Facing Backlash, Long Beach Nixes Temporary Homeless Shelter Plan at Community Park


Facing public backlash, the City of Long Beach Tuesday nixed its plan to open a temporary emergency homeless shelter at a community park.

The shelter was slated to open at the Silverado Park gym but faced resistance and protests from westside community members. The city earlier said it would go forward with its plan despite the backlash, but Mayor Rex Richardson on Tuesday reneged.

“I’m a mayor that listens. The community was very, very clear that the opportunity cost of taking away a gym was a burden that I didn’t feel comfortable going forward with”

The city announced the emergency shelter plan Feb. 2. It was to be open from March to the end of May.

In a letter to the community released Monday, Richardson and City Manager Tom Modica said Silverado Park was chosen because it was already one of three gyms identified as shelter opportunities during disasters like earthquakes or fires. Of the three gyms, they said, the one in Silverado Park had the best facilities.  

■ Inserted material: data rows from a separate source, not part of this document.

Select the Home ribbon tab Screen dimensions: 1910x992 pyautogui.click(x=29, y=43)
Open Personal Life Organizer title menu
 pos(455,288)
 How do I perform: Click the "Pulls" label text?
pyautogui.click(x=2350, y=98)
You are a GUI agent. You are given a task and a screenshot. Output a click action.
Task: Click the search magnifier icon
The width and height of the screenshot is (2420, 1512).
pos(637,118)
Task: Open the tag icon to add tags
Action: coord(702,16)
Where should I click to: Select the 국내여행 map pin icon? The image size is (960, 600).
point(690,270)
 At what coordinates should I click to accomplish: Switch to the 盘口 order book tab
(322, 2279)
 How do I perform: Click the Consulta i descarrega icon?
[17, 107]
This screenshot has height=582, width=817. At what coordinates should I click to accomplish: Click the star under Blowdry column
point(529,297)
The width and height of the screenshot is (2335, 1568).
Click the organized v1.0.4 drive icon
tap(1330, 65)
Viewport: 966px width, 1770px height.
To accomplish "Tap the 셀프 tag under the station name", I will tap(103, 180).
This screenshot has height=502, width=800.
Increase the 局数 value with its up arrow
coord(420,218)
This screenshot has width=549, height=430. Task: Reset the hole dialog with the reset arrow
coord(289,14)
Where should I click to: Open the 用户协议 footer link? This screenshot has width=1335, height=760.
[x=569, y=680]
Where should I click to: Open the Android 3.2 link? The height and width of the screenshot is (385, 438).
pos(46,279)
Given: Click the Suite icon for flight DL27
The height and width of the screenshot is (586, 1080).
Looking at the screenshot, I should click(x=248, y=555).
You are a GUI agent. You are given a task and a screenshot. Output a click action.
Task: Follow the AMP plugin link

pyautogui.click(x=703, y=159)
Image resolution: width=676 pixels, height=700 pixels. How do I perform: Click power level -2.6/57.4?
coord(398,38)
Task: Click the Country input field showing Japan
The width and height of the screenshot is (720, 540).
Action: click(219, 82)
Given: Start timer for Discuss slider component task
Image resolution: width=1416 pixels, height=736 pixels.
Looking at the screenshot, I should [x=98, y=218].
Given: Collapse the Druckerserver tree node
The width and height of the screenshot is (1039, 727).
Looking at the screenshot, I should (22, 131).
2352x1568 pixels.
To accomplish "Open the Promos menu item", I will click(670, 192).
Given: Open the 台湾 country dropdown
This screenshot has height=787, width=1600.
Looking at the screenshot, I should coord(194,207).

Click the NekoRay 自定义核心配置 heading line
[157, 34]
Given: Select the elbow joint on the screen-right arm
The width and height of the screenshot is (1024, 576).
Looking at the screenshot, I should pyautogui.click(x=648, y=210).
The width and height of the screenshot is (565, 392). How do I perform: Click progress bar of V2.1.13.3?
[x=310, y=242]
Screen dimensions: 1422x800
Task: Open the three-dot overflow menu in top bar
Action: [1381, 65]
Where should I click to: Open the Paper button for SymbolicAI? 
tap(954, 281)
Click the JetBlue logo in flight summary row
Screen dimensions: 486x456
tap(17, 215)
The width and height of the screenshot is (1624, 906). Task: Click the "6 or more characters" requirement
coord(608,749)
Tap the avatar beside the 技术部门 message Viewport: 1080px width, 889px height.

At the time, the city was prioritizing the need for additional shelter beds during the cold winter weather, the mayor and city manager wrote. They said that, and the fact the shelter was only going to be open for three months, caused them to fail to do the requisite community outreach.

“We acknowledge we did not pause to consider other possible implications including the fear and misperceptions of people experiencing homelessness. We missed our community’s voices and concerns,” the said.

Miriam Sosa, a parent in the community, said she was happy about the decision to nix the plan. A shelter should still be set up, but it should be placed further away from kids, she said.

For now, the city has temporarily opened its Multi-Service Center, which can hold 60 people.

Richardson noted that his city is still under what it deemed in January as an emergency related to homelessness, meaning the need for a long-term shelter location remains a priority. During last week’s storms, he noted, a person died due to exposure to the elements.

“This could mean life and death for our communities,” Richardson said.